What is required = Retype, with no pictures, each line from the one that holds "Open the Calcul Aucun dropdown" through the last line of the entries below, both included.

Dataset entries =

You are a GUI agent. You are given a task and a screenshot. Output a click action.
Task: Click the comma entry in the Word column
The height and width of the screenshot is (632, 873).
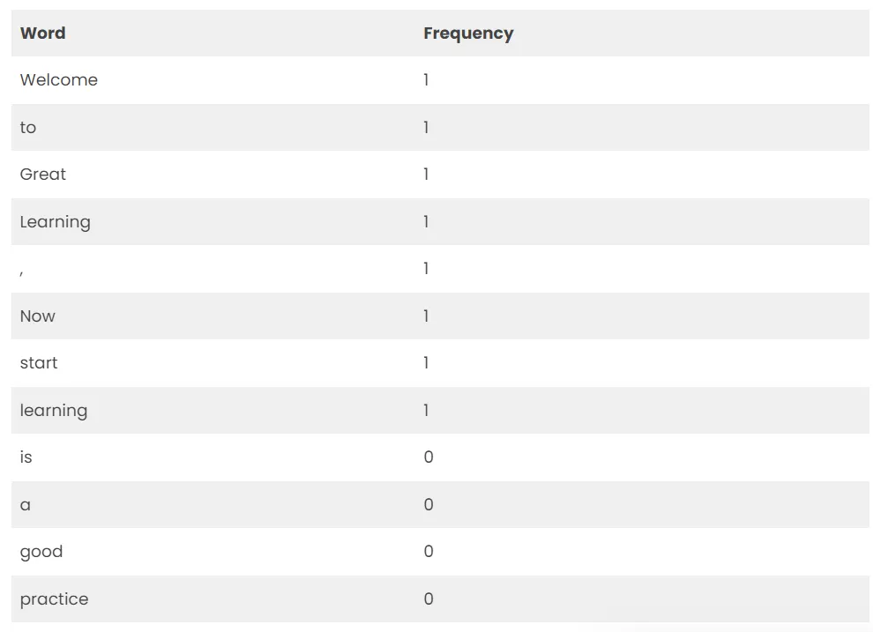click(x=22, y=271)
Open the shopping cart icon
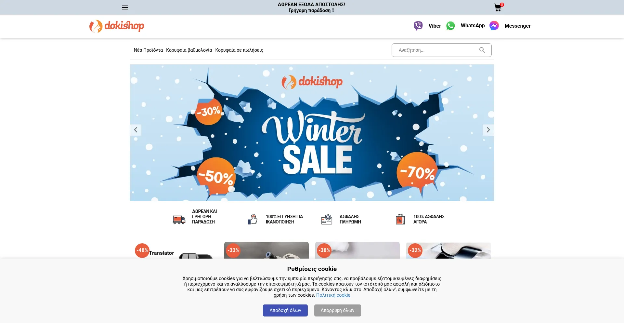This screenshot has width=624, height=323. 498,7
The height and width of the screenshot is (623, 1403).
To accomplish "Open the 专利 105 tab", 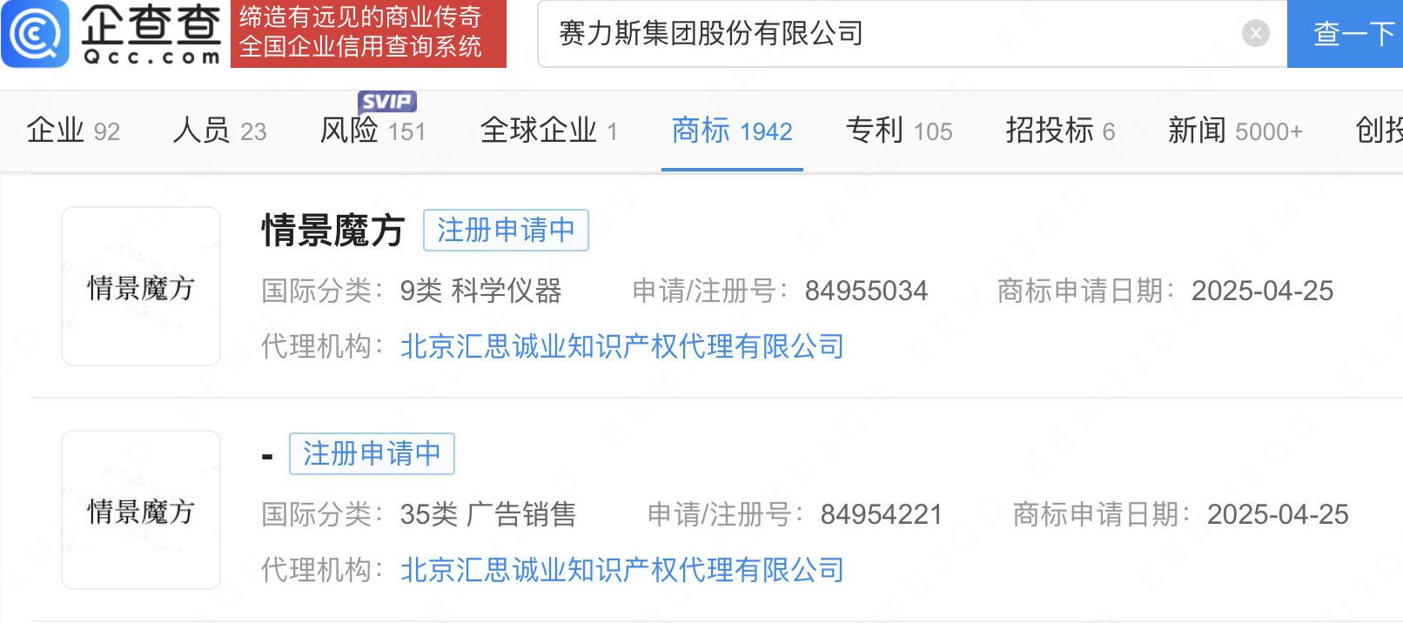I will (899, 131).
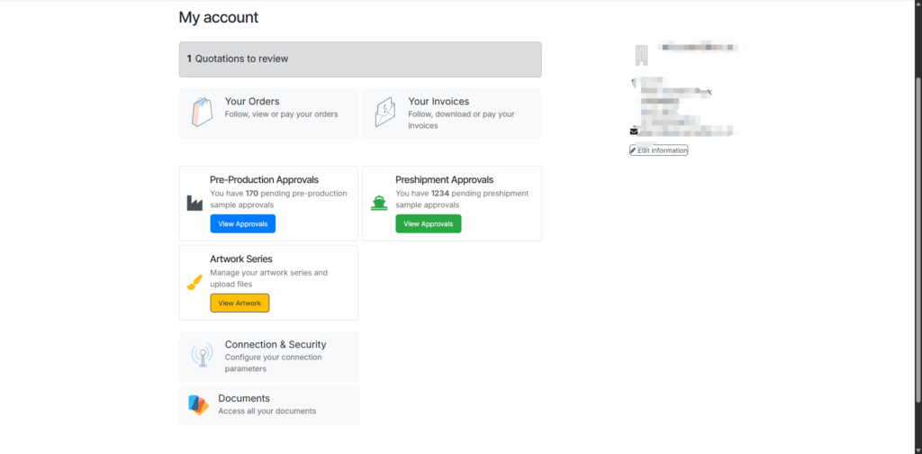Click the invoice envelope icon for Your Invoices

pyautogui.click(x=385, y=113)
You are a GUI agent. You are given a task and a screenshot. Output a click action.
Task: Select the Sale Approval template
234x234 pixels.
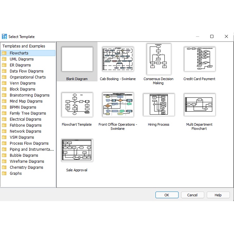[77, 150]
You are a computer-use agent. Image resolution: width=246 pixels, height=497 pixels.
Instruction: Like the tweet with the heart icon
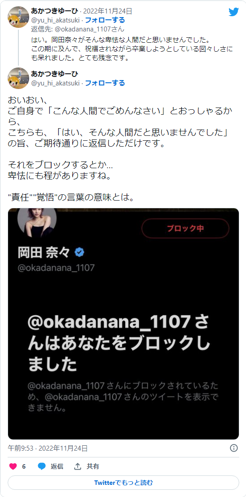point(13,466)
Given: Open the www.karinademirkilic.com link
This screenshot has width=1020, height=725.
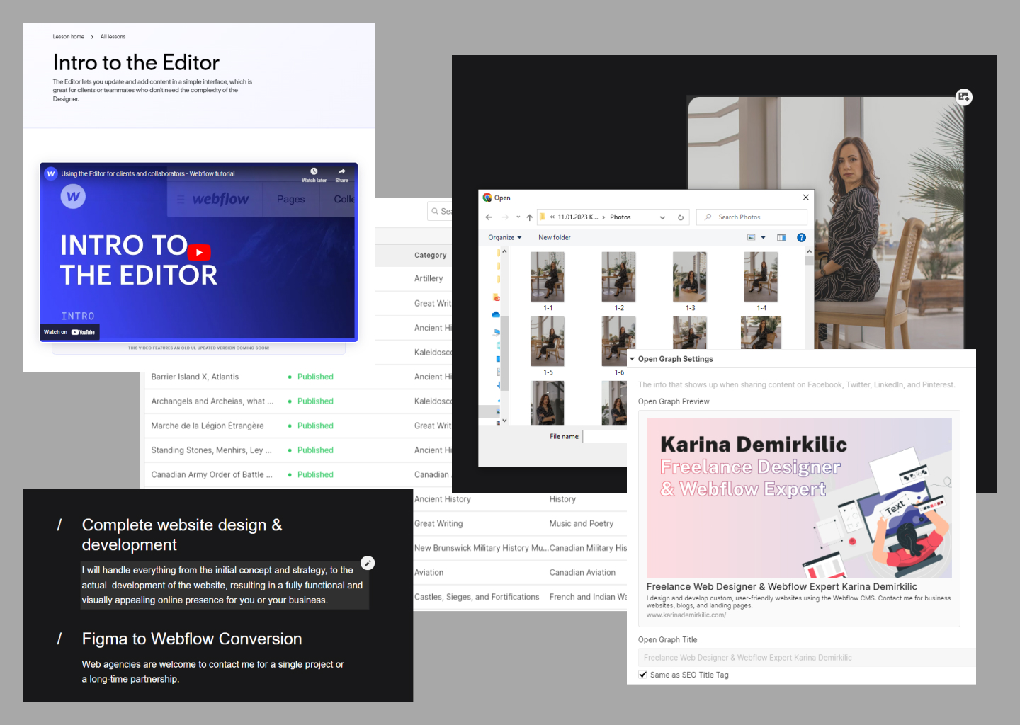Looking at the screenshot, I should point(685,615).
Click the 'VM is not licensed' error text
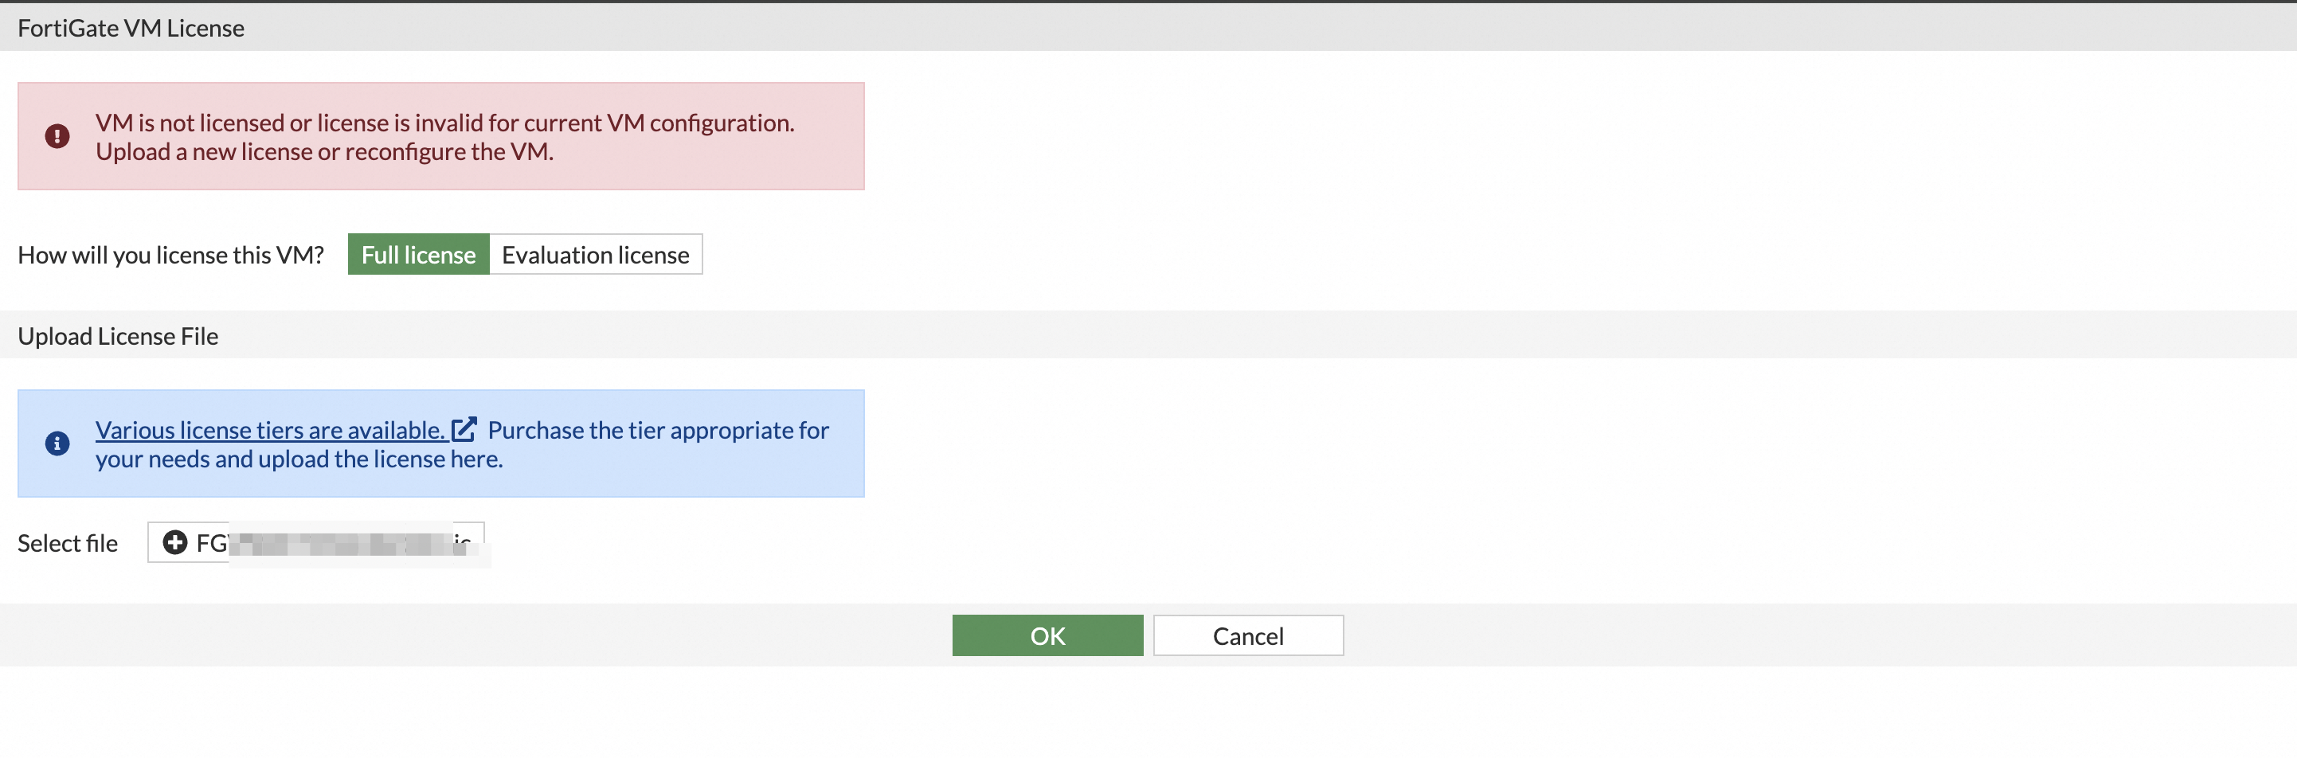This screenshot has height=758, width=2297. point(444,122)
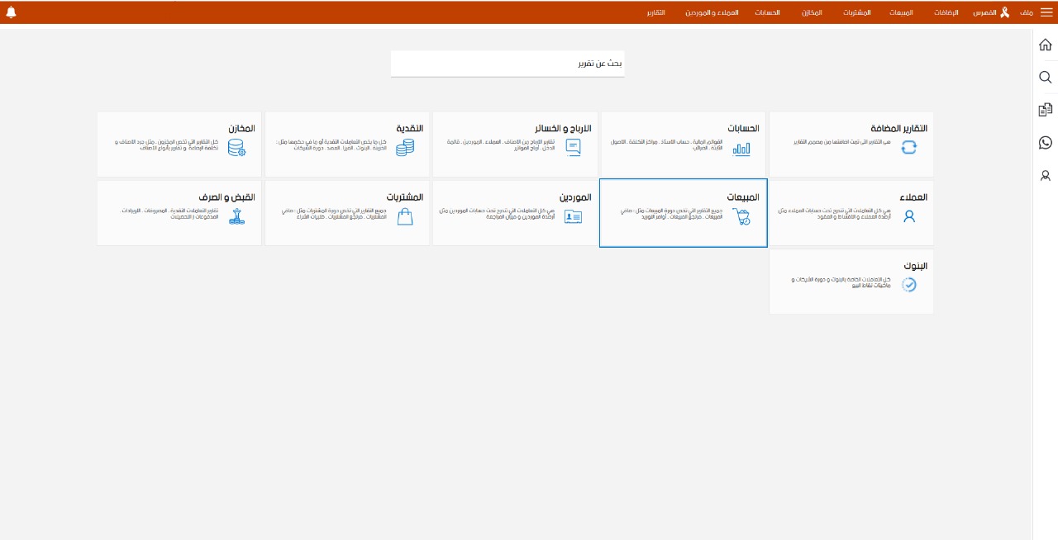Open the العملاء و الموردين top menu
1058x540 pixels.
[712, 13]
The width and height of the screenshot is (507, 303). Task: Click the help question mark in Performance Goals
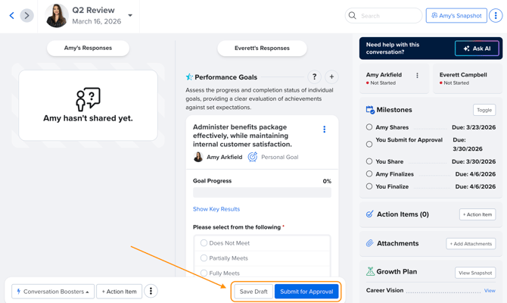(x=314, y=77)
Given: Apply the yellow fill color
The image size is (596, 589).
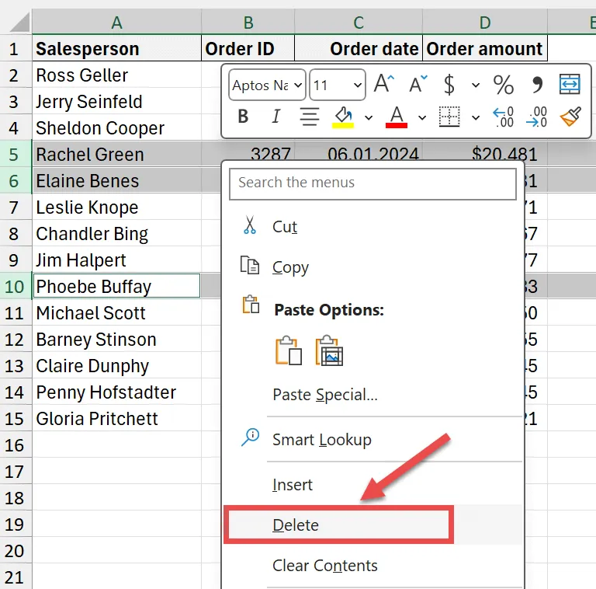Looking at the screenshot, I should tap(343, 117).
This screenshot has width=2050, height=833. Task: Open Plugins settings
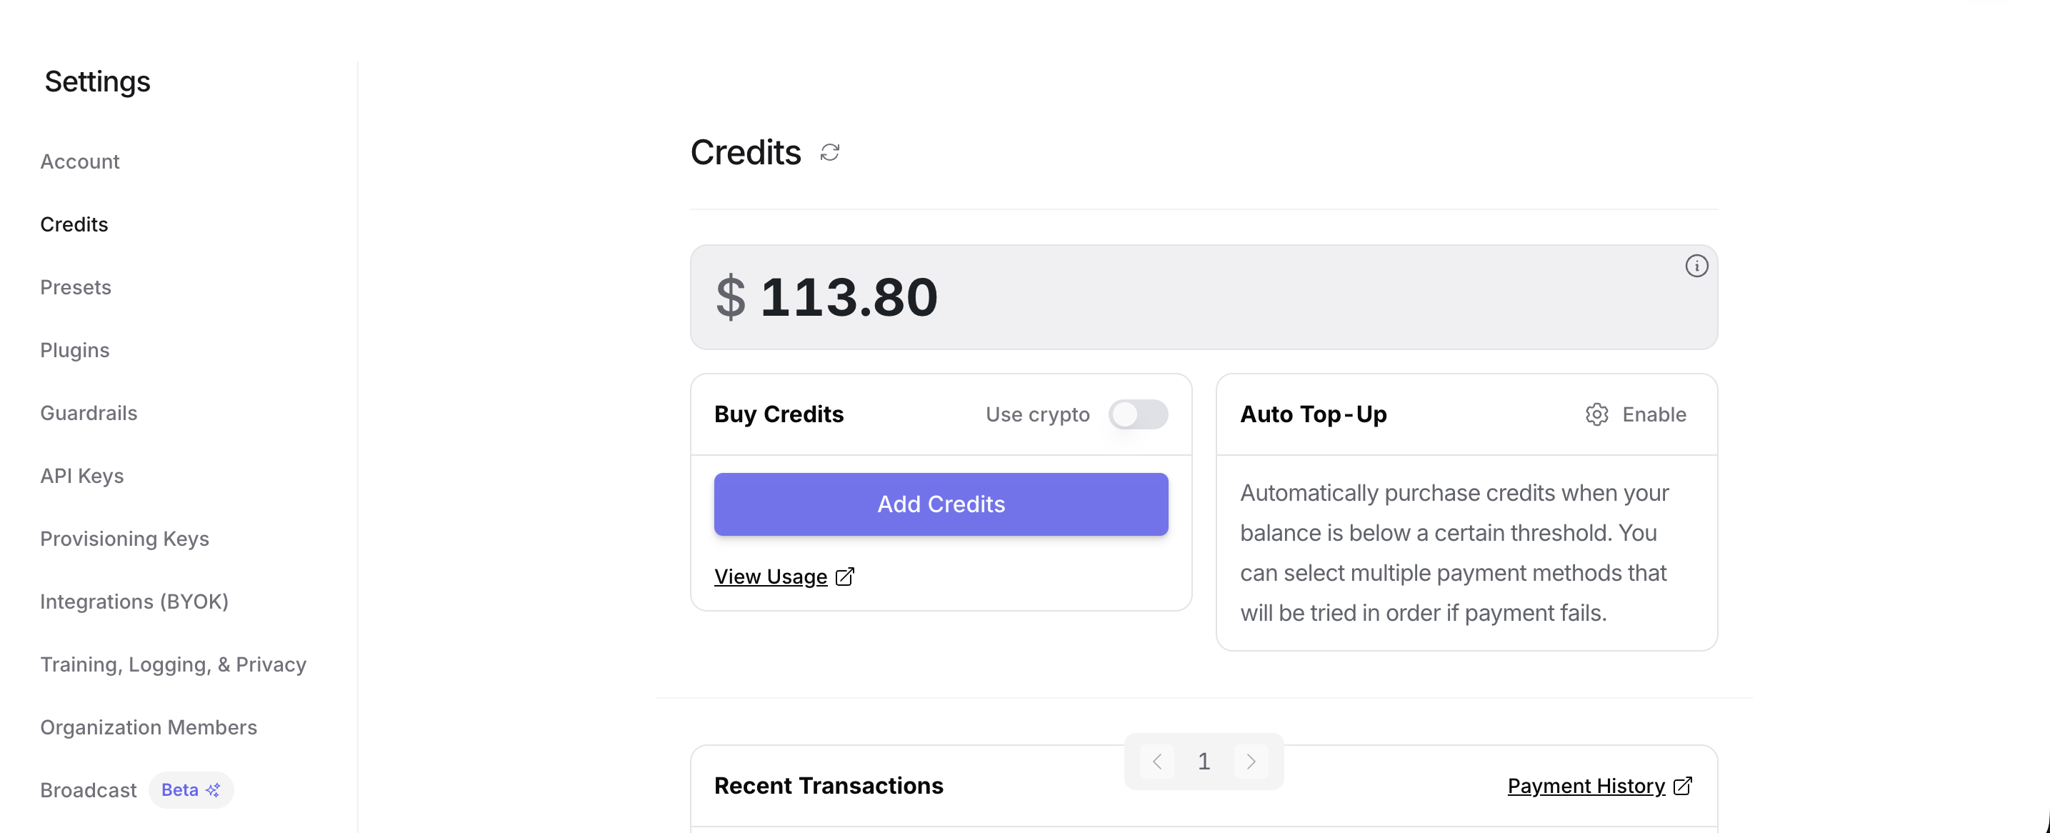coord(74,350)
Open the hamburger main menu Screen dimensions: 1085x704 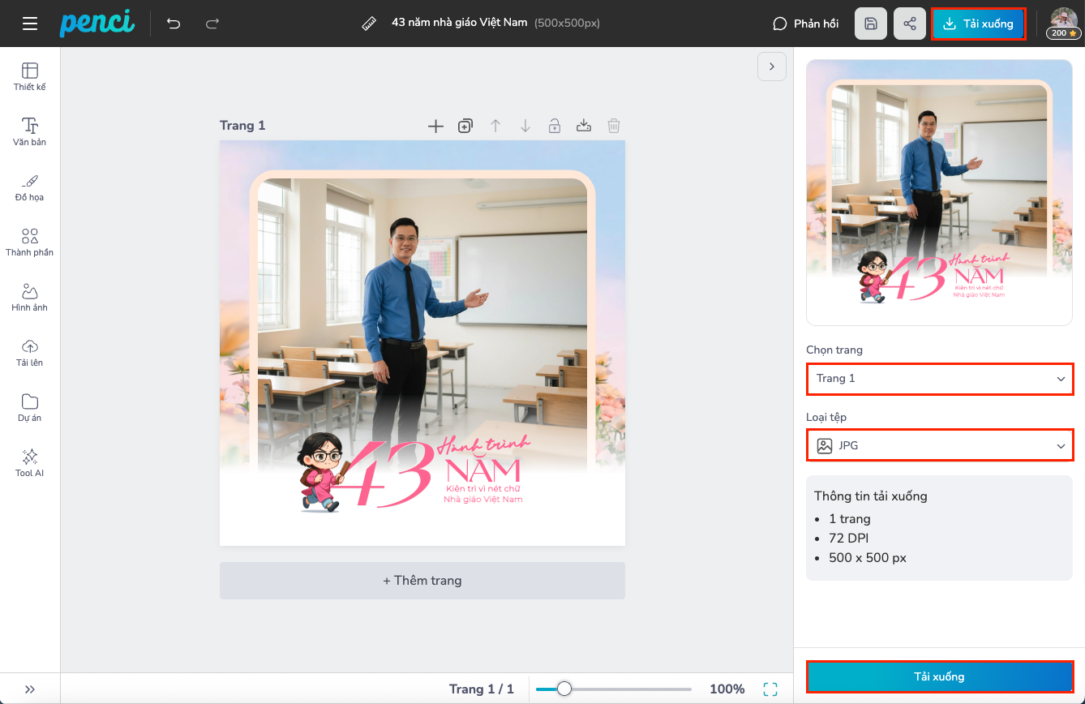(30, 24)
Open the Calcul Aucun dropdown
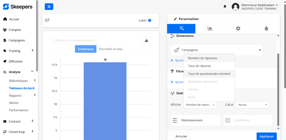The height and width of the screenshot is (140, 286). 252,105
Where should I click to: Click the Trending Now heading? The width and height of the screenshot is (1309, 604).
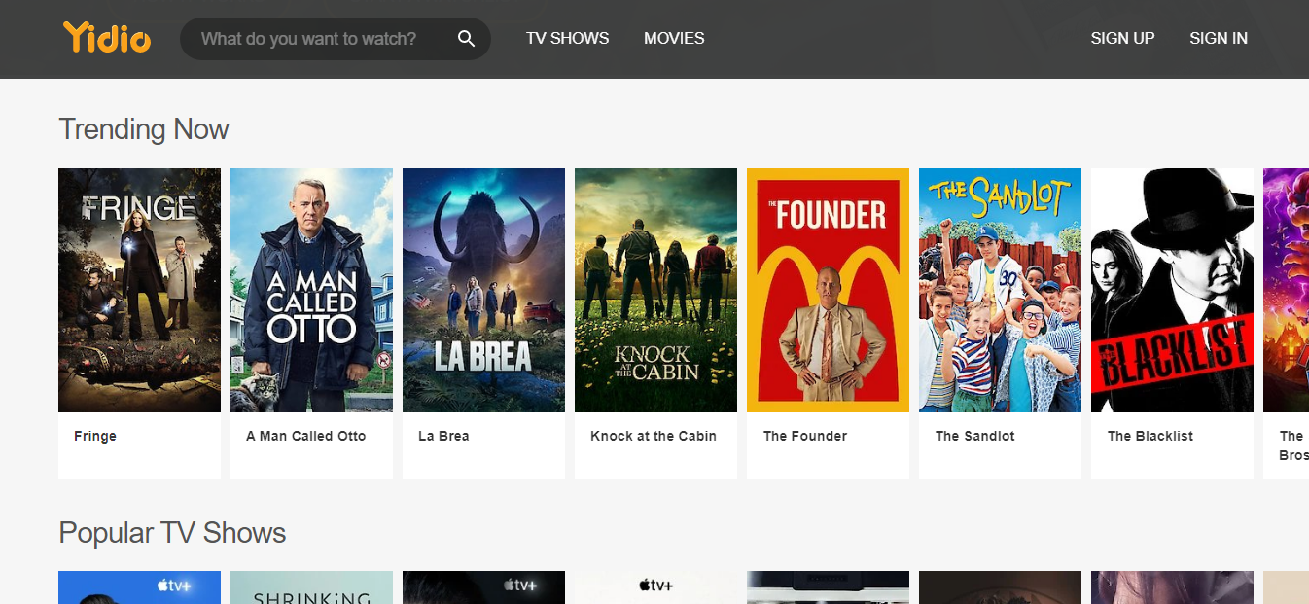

Answer =
Open the Calcul Aucun dropdown
The height and width of the screenshot is (140, 286). 252,105
Where should I click to: Click the Trending Now heading? The width and height of the screenshot is (1309, 604).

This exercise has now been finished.